* Task description *
Set the whole listing down again, word for word, with no pictures.

=== Data to examine ===

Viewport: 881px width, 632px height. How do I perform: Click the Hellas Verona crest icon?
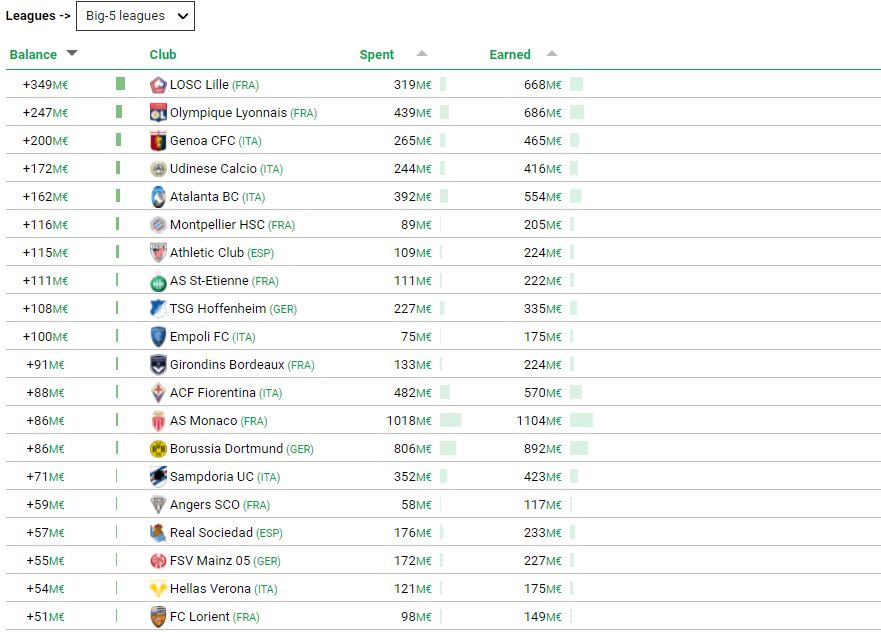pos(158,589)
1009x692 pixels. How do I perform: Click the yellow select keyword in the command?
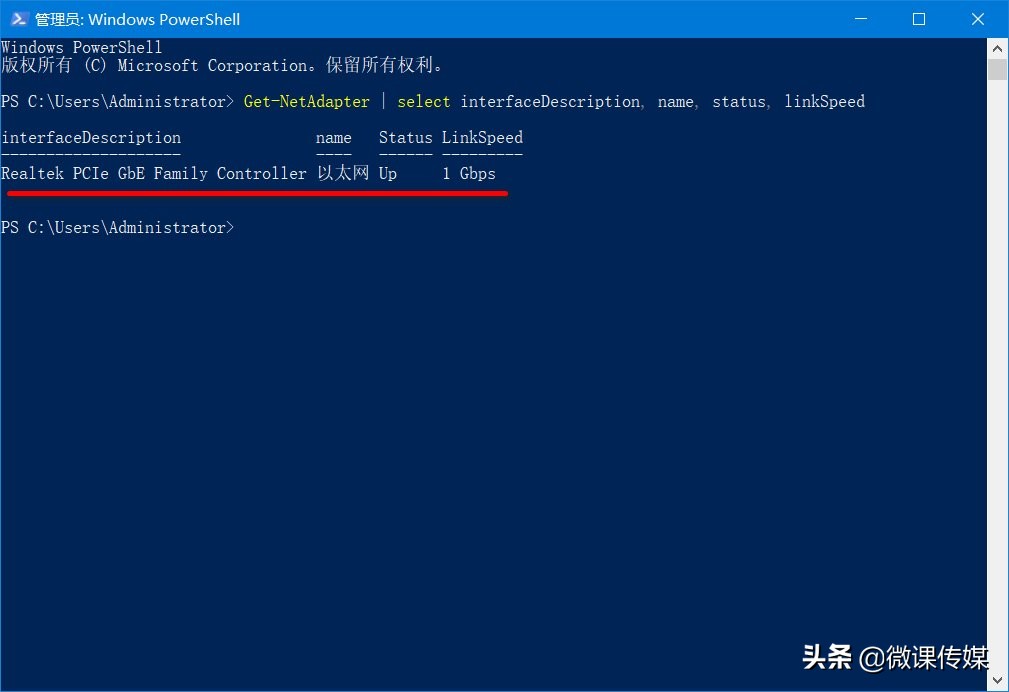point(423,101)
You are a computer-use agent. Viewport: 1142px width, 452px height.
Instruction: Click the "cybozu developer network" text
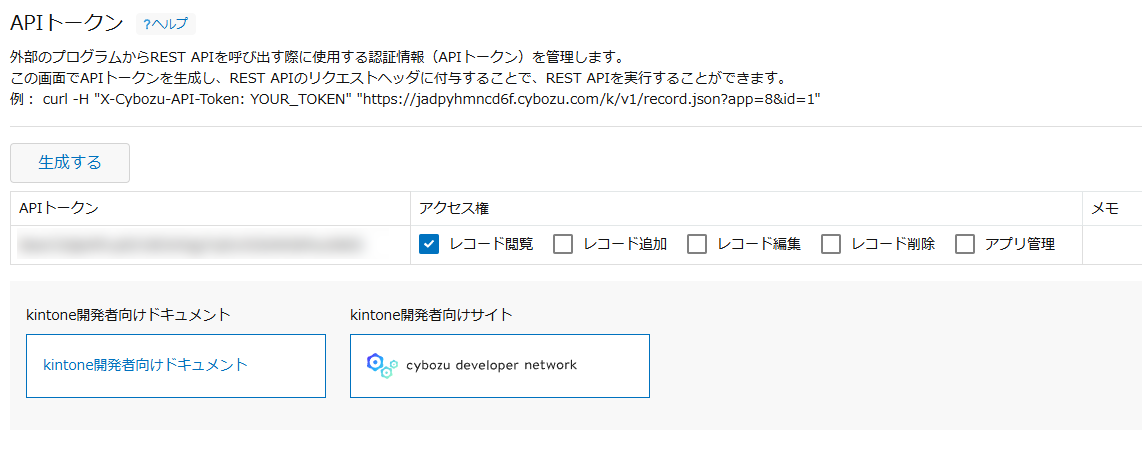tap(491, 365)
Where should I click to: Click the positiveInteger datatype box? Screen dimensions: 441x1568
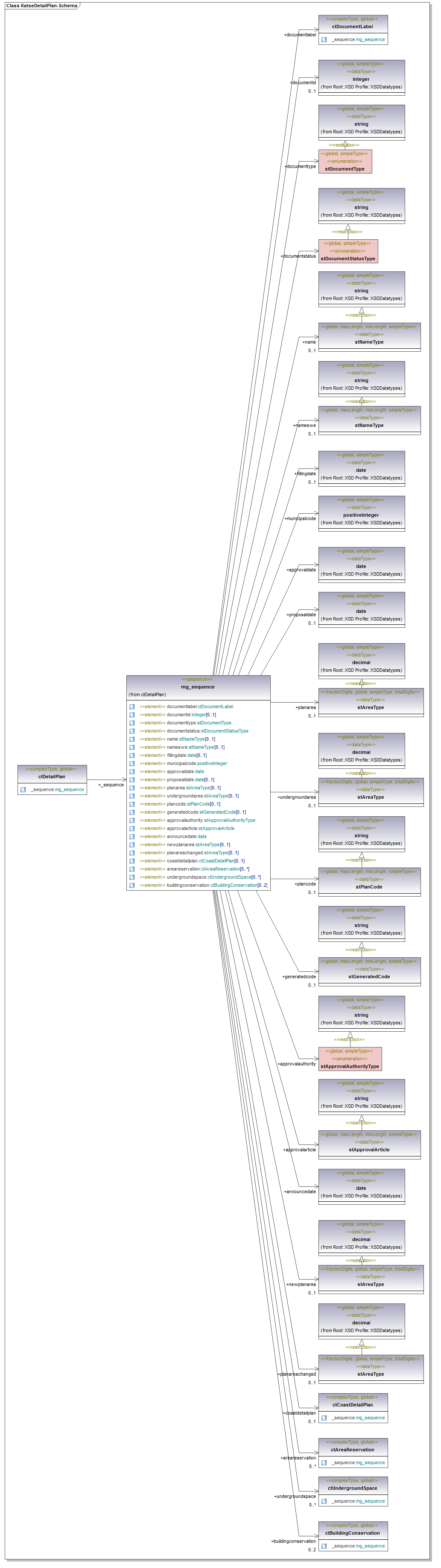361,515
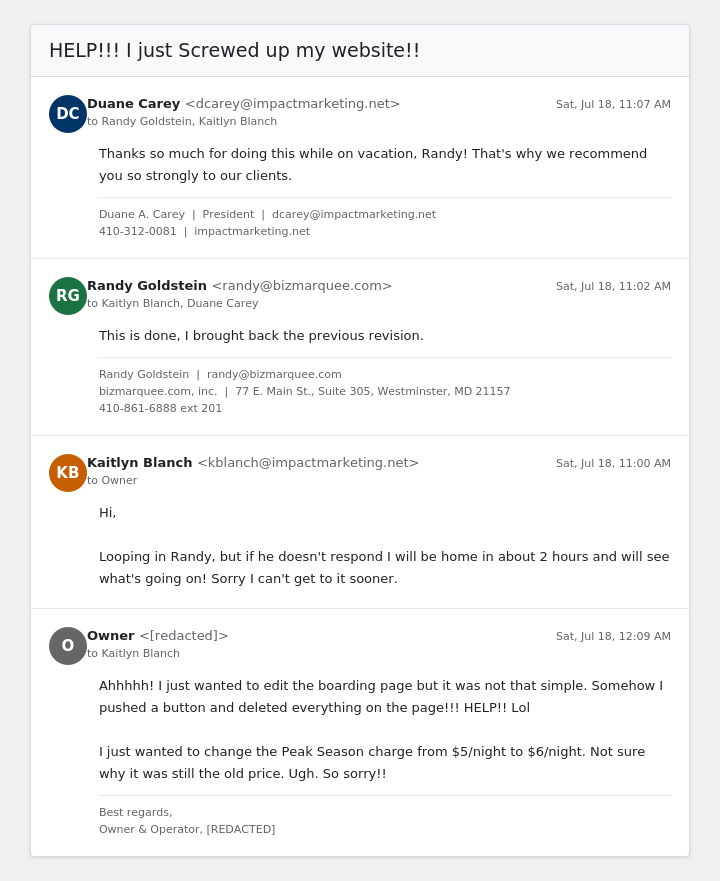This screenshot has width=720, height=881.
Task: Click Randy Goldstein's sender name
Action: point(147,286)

===

* Written reply *
Viewport: 881px width, 632px height. How do I perform: Click the Hellas Verona crest icon?
pos(158,589)
1009x692 pixels. How do I perform: Click the yellow select keyword in the command?
point(423,101)
You are a computer-use agent. Viewport: 1142px width, 452px height.
Instruction: Click the "cybozu developer network" text
tap(491, 365)
Where should I click to: Click the positiveInteger datatype box? Screen dimensions: 441x1568
361,515
This screenshot has width=720, height=881.
Task: Click Randy Goldstein's sender name
Action: point(147,286)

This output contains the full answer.